- _TASK TO CARRY OUT_: Could you filter the records below and keep only the lines with the word "computer"?
########
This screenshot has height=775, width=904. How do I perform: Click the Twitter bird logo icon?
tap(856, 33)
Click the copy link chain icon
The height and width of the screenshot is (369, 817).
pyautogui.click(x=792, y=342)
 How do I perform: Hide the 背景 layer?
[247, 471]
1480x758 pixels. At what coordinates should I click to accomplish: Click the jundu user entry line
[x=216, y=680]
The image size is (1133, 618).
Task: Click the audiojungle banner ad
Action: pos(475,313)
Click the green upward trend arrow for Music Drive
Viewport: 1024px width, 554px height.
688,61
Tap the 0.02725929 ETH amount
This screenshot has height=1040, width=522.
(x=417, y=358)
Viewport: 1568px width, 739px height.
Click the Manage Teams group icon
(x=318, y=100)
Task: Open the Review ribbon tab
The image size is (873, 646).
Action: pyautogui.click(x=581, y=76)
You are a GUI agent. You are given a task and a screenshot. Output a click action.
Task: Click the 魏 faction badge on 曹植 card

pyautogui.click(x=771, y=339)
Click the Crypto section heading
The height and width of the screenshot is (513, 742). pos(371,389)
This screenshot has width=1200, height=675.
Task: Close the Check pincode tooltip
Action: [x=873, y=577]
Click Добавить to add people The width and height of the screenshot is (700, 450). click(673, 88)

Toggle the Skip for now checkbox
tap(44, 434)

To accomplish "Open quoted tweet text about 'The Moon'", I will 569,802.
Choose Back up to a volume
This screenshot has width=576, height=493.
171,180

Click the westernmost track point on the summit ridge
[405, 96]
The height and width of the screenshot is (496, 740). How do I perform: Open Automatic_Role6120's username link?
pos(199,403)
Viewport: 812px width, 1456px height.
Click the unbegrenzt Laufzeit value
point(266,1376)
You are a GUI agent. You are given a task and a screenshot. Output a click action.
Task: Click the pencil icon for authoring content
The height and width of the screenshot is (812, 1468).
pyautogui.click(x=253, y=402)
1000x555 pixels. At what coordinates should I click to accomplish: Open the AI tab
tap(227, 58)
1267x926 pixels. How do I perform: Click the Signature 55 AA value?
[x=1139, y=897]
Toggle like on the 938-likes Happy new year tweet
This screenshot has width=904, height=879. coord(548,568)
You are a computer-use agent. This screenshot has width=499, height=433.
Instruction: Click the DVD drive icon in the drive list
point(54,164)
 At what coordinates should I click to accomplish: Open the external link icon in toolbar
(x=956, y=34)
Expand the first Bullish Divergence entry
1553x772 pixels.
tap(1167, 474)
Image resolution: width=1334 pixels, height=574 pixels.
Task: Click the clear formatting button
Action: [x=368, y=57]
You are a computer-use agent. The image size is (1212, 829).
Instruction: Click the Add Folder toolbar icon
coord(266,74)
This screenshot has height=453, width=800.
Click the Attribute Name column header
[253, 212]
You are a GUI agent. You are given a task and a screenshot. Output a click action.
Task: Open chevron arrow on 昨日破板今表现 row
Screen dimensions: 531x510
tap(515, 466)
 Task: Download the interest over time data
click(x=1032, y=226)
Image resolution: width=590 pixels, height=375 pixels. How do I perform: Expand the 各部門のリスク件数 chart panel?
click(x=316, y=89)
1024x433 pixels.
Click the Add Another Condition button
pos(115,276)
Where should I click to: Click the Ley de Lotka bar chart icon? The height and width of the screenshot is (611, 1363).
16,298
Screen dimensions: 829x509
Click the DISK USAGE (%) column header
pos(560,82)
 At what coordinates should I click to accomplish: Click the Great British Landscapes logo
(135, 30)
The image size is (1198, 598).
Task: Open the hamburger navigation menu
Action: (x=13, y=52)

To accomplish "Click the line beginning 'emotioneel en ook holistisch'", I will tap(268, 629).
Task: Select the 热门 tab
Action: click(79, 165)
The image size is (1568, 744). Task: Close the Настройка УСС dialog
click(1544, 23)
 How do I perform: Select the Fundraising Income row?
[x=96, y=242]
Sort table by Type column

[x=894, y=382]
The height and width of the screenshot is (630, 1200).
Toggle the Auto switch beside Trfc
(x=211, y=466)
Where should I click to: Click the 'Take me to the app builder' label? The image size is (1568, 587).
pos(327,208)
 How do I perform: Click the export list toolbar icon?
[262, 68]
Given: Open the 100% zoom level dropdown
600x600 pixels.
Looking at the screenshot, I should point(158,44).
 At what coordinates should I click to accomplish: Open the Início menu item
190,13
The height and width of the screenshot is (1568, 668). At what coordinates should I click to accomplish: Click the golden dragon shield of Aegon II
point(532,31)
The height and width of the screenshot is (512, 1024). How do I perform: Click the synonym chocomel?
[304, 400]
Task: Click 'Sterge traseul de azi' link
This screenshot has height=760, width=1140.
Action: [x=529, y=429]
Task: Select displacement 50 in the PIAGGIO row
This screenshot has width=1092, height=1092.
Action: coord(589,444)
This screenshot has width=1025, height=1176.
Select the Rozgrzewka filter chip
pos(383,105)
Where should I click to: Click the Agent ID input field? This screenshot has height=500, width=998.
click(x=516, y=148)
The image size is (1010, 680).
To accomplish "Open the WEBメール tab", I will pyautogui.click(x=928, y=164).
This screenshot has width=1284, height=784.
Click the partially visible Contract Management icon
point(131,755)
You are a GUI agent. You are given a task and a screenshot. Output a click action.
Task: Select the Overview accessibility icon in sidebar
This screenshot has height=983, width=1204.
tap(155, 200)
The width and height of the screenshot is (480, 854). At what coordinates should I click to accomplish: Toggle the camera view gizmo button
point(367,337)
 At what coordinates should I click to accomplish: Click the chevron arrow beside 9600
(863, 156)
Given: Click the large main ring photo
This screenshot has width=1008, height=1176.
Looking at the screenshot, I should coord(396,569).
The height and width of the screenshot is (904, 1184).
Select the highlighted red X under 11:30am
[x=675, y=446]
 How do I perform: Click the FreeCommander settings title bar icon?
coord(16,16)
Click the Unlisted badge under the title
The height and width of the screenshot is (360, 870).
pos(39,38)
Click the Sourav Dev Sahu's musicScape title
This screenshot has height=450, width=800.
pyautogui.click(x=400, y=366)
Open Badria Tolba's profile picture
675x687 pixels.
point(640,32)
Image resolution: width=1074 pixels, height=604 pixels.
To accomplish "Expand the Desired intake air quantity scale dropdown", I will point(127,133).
########
- _EXERCISE RESULT_:
You are a computer-use agent. This screenshot has width=499, height=433.
You are a computer-use agent. The image size is (1212, 829).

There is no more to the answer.